PDA

View Full Version : Web scraping



gb123
06-27-2018, 03:02 PM
Hi all

Very new to the art of VBA and trying to develop some web scraping over a supermarket site to return current prices from a spreadsheet list of items. I have the below but can't get the data to return properly - am seeing the Runtime Error 438 at the point I'm trying to get data from the class element "pricePerUnit". Any help gratefully received!

Thanks

Sub test()

Dim objIE As InternetExplorer 'special object variable representing the IE browser
Dim aEle As HTMLLinkElement 'special object variable for an <a> (link) element
Dim bEle As HTMLLinkElement 'special object variable for an <b> (link) element
Dim y As Integer 'integer variable we'll use as a counter
Dim result As String 'string variable that will hold our result link




'initiating a new instance of Internet Explorer and asigning it to objIE
Set objIE = New InternetExplorer

'make IE browser visible (False would allow IE to run in the background)
objIE.Visible = True

'navigate IE to this web page (a pretty neat search engine really)
objIE.navigate "https://www.sainsburys.co.uk/webapp/wcs/stores/servlet/gb/groceries"
'"search?query=" & Sheets("Sheet1").Range("A" & y).Value

'wait here a few seconds while the browser is busy
Do While objIE.Busy = True Or objIE.readyState <> 4: DoEvents: Loop

Application.ScreenUpdating = False

With Worksheets("Prices")

row_no = 2

Do Until .Cells(row_no, 2) = ""

Application.Wait (Now + TimeValue("0:00:03"))
'in the search box put cell "A2" value, the word "in" and cell "C1" value
objIE.document.getElementById("search").Value = _
Sheets("Prices").Range("G" & row_no).Value

'click the 'go' button
'objIE.document.getElementsByClass("submit").Click

objIE.document.forms(0).submit


'wait again for the browser
Do While objIE.readyState <> 4: DoEvents: Loop

Application.Wait (Now + TimeValue("0:00:03"))

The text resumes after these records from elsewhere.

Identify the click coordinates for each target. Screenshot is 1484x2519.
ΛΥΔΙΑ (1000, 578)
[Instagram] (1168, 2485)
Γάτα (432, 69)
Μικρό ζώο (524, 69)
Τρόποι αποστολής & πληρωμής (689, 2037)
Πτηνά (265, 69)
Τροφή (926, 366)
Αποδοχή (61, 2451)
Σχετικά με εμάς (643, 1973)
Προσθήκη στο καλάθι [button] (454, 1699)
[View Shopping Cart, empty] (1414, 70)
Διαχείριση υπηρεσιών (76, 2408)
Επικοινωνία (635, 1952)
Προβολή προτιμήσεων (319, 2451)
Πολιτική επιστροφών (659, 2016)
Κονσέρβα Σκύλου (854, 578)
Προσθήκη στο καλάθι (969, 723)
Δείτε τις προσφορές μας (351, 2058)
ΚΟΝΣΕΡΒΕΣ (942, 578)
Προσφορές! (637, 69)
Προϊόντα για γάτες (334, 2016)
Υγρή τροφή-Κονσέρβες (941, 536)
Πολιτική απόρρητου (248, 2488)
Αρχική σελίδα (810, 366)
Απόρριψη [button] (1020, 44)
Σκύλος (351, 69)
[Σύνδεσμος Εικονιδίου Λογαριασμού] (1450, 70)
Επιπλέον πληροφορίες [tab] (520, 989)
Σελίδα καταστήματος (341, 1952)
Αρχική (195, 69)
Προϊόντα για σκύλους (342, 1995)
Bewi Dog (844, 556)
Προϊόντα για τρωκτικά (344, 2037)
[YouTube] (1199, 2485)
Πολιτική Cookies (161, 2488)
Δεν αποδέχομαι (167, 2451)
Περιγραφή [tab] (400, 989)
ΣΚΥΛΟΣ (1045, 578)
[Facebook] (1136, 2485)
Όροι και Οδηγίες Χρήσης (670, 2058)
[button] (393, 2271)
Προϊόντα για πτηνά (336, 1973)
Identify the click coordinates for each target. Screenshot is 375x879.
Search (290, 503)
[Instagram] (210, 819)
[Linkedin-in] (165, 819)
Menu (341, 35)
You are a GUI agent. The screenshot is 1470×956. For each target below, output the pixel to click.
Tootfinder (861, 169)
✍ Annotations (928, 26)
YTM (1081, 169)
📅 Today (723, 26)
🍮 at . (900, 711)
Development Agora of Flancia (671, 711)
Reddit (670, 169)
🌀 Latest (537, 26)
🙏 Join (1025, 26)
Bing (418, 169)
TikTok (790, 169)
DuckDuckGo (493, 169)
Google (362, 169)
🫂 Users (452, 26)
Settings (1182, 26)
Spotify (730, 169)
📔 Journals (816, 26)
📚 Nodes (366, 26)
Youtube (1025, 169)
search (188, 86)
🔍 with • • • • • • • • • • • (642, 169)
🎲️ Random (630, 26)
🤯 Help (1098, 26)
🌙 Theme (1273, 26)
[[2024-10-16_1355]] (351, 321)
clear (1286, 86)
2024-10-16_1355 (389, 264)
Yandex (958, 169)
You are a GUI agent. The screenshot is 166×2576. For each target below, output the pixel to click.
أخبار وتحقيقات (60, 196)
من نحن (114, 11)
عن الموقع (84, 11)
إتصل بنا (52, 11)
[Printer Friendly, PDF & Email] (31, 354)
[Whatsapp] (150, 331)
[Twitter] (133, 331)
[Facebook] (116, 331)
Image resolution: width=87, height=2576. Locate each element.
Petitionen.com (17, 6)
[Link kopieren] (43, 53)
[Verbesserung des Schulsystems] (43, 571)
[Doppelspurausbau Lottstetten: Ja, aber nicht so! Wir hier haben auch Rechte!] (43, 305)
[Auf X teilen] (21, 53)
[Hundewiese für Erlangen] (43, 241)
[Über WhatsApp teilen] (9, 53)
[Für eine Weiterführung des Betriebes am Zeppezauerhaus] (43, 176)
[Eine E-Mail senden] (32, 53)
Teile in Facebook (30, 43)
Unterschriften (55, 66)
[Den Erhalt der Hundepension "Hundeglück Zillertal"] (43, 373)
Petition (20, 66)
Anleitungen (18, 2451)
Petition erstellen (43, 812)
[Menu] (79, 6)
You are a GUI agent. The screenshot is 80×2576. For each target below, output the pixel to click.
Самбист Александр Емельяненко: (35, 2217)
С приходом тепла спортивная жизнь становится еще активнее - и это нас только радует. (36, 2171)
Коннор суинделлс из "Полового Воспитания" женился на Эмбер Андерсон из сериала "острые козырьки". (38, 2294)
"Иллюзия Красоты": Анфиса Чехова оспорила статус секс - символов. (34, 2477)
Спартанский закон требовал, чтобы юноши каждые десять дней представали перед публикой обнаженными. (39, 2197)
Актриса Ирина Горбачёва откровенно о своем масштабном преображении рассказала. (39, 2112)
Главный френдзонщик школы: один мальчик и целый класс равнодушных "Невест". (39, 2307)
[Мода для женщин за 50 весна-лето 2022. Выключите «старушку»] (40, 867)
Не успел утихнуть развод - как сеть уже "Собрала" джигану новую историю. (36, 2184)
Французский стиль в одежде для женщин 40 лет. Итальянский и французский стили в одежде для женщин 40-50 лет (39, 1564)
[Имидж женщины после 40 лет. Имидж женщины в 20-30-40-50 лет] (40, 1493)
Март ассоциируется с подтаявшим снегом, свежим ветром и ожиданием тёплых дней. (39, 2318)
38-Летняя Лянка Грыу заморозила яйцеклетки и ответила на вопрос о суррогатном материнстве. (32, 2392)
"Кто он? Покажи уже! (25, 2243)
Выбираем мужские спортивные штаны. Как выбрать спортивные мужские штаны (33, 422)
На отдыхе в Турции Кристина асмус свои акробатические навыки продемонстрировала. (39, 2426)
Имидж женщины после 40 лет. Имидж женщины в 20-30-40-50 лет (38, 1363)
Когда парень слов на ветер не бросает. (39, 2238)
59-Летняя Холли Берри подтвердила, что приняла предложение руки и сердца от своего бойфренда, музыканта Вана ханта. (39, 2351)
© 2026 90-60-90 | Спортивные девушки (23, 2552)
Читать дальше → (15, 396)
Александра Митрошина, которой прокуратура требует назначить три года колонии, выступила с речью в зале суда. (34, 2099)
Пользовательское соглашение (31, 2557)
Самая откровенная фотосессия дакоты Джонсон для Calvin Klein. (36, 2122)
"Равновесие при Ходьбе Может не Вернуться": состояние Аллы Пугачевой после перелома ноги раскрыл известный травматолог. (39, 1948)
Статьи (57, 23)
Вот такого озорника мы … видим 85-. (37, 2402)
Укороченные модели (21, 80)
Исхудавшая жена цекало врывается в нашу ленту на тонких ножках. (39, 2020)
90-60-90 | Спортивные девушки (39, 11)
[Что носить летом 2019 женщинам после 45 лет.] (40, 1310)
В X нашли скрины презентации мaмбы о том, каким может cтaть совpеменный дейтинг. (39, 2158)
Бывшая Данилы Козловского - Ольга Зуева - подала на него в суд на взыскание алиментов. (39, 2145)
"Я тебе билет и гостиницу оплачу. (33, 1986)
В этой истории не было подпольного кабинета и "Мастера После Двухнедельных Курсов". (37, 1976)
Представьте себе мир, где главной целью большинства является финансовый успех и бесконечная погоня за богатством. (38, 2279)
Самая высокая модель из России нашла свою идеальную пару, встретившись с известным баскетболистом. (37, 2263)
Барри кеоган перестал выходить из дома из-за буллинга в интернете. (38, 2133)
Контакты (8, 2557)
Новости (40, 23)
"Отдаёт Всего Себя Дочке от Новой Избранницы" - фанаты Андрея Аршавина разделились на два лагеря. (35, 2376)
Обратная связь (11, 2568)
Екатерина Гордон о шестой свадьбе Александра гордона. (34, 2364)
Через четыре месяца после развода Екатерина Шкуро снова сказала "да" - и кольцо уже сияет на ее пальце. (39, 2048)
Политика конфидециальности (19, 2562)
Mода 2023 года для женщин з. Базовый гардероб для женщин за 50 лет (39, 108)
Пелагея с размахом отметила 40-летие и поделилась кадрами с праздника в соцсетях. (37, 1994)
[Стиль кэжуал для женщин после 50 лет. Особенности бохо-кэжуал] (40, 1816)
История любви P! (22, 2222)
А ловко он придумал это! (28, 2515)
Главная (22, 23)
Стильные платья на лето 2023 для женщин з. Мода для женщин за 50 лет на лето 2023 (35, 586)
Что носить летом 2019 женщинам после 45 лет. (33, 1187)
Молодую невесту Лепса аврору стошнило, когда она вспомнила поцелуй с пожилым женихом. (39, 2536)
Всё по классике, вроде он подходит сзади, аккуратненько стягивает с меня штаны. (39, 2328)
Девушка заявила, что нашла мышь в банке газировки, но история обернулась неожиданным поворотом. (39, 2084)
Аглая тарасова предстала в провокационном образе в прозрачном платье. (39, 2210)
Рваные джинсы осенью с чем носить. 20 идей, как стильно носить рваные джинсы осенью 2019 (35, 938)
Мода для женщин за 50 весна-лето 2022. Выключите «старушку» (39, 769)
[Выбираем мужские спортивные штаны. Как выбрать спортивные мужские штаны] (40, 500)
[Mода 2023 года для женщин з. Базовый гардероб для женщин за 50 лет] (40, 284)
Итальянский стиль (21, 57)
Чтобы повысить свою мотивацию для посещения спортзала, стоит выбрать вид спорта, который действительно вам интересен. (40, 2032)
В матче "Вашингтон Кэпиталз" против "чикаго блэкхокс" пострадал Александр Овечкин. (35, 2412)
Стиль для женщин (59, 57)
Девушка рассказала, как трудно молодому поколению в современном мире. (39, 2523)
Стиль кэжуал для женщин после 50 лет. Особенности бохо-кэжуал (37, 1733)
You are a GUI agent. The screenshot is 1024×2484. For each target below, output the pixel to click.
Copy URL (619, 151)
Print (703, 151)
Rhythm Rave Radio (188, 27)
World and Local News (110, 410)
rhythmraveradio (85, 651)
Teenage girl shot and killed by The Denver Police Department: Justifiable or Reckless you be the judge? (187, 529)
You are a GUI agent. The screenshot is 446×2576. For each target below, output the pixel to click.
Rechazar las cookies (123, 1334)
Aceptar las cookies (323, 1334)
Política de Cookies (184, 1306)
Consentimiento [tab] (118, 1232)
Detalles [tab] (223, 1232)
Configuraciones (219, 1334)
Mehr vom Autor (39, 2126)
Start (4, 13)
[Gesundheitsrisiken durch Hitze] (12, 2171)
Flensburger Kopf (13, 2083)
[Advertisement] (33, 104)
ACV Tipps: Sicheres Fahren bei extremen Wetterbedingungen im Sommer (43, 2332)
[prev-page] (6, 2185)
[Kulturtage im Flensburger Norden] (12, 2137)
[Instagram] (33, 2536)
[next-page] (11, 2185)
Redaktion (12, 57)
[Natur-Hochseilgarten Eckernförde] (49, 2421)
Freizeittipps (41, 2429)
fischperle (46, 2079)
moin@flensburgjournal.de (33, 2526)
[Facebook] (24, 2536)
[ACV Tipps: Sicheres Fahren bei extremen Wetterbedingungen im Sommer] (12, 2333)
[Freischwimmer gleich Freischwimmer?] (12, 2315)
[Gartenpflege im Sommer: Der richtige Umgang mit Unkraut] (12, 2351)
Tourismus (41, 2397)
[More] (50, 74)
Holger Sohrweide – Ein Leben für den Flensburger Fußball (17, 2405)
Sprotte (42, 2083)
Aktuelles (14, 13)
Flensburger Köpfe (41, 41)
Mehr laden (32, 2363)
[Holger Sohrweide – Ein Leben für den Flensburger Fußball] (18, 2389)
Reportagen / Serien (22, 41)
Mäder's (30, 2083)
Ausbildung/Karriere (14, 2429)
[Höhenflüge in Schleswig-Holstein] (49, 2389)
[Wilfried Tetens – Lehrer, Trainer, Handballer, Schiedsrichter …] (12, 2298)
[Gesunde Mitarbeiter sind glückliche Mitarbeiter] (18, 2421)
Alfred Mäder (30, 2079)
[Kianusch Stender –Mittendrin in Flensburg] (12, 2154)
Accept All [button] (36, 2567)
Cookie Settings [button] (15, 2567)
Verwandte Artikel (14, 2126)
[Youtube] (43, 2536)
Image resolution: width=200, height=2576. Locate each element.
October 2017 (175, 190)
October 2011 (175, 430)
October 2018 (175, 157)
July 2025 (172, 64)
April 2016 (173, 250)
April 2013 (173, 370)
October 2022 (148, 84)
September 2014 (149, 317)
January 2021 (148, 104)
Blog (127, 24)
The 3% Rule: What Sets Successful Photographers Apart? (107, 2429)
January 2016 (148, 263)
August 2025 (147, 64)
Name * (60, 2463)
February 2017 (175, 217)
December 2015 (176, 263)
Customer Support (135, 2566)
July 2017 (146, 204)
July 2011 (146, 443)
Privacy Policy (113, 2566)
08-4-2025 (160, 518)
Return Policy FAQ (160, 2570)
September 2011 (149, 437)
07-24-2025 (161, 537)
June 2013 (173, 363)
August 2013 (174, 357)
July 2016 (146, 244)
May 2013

'for each <a> element in the collection of objects with class of 'result__a'...
For Each aEle In objIE.document.getElementsByClassName("pricePerUnit")


'...get the text within the element and print it to the sheet in col D
Sheets("Prices").Range("H" & row_no).Value = aEle.innerText
Debug.Print aEle.innerText

Next
Application.Wait (Now + TimeValue("0:00:03"))

'for each <a> element in the collection of objects with class of 'result__a'...

For Each bEle In objIE.document.getElementsByClassName("pricePerMeasure")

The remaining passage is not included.